> _WHAT THE EXERCISE ASKS_
Put the lines into a numbered list, beginning with the line containing "Identify the click" and continuing through the line containing "[Revenir à la", with both of those included. Omit blank lines and pictures.

> _STORED RECORDS_
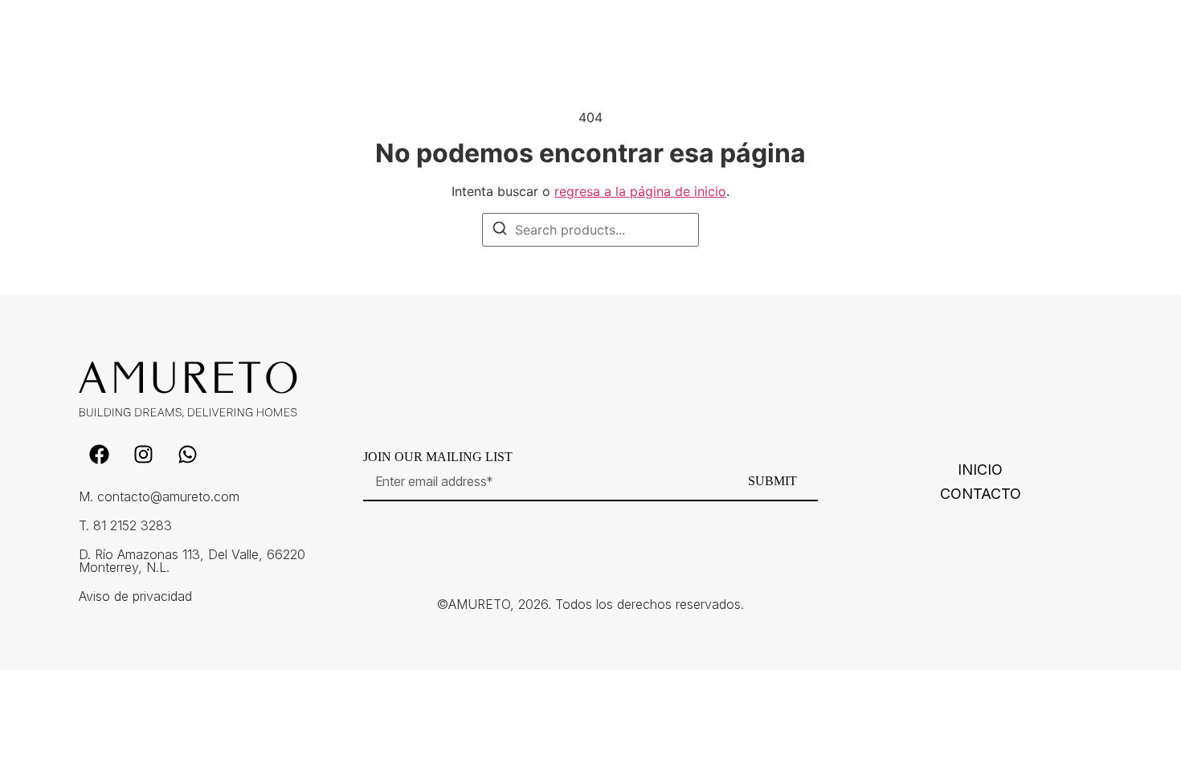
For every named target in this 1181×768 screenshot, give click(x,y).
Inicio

==

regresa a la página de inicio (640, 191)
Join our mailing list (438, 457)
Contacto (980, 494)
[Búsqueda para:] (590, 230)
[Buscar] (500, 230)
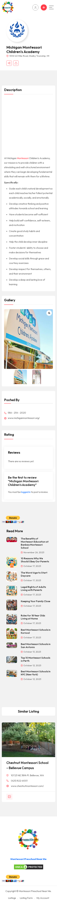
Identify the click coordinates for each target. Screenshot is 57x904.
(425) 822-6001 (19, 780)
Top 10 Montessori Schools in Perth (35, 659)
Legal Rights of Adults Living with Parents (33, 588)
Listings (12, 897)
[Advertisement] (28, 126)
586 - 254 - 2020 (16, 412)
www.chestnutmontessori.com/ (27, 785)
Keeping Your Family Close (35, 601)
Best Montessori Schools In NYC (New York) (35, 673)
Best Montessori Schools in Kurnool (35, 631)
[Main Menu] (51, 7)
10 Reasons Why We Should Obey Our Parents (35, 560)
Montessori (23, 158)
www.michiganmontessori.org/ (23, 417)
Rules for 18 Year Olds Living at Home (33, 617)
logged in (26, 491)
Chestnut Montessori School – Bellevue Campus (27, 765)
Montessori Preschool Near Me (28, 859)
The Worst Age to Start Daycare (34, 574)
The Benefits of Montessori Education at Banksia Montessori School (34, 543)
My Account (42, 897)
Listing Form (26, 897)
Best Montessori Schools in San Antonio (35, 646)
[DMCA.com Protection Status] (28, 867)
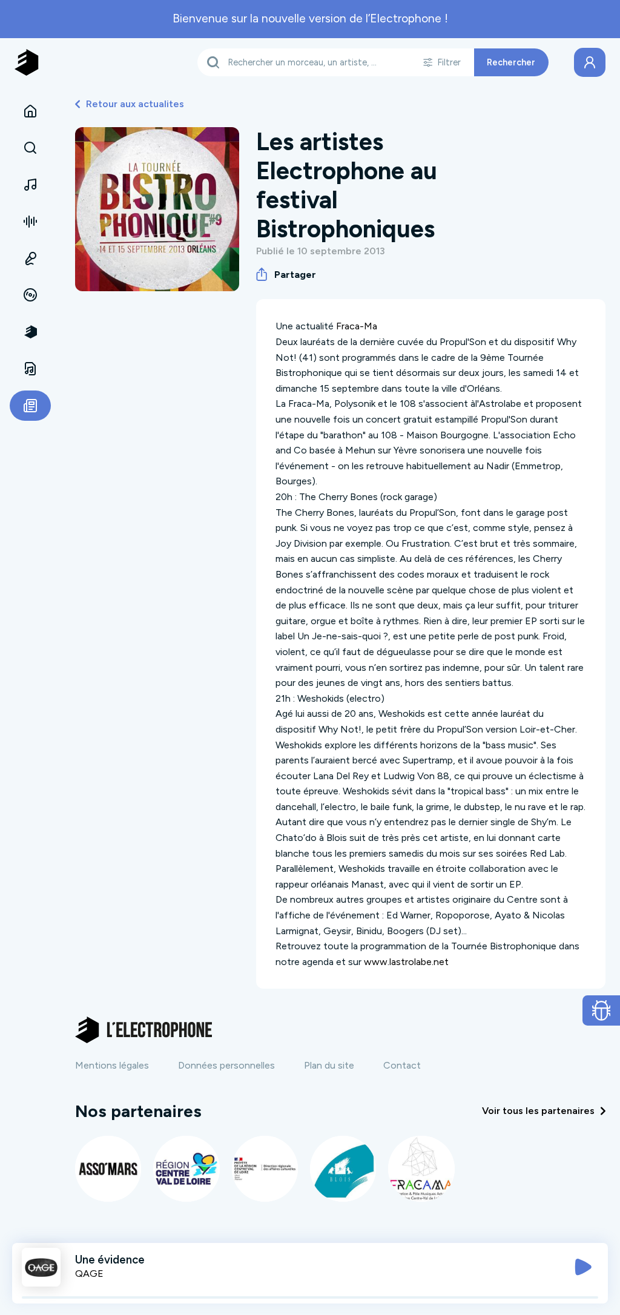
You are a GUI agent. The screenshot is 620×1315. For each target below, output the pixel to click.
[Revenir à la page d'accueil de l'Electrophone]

> _RESPONSE_
1. Identify the click coordinates for each target. Screenshot is 57x904.
2. (425) 822-6001 (19, 780)
3. Top 10 Montessori Schools in Perth (35, 659)
4. Legal Rights of Adults Living with Parents (33, 588)
5. Listings (12, 897)
6. [Advertisement] (28, 126)
7. 586 - 254 - 2020 (16, 412)
8. www.chestnutmontessori.com/ (27, 785)
9. Keeping Your Family Close (35, 601)
10. Best Montessori Schools In NYC (New York) (35, 673)
11. Best Montessori Schools in Kurnool (35, 631)
12. [Main Menu] (51, 7)
13. 10 Reasons Why We Should Obey Our Parents (35, 560)
14. Montessori (23, 158)
15. www.michiganmontessori.org/ (23, 417)
16. Rules for 18 Year Olds Living at Home (33, 617)
17. logged in (26, 491)
18. Chestnut Montessori School – Bellevue Campus (27, 765)
19. Montessori Preschool Near Me (28, 859)
20. The Worst Age to Start Daycare (34, 574)
21. The Benefits of Montessori Education at Banksia Montessori School (34, 543)
22. My Account (42, 897)
23. Listing Form (26, 897)
24. Best Montessori Schools in San Antonio (35, 646)
25. [DMCA.com Protection Status] (28, 867)
26. You are a GUI agent. The screenshot is 620×1315. For each target below, output the pixel to click.
27. [Revenir à la page d'accueil de l'Electrophone]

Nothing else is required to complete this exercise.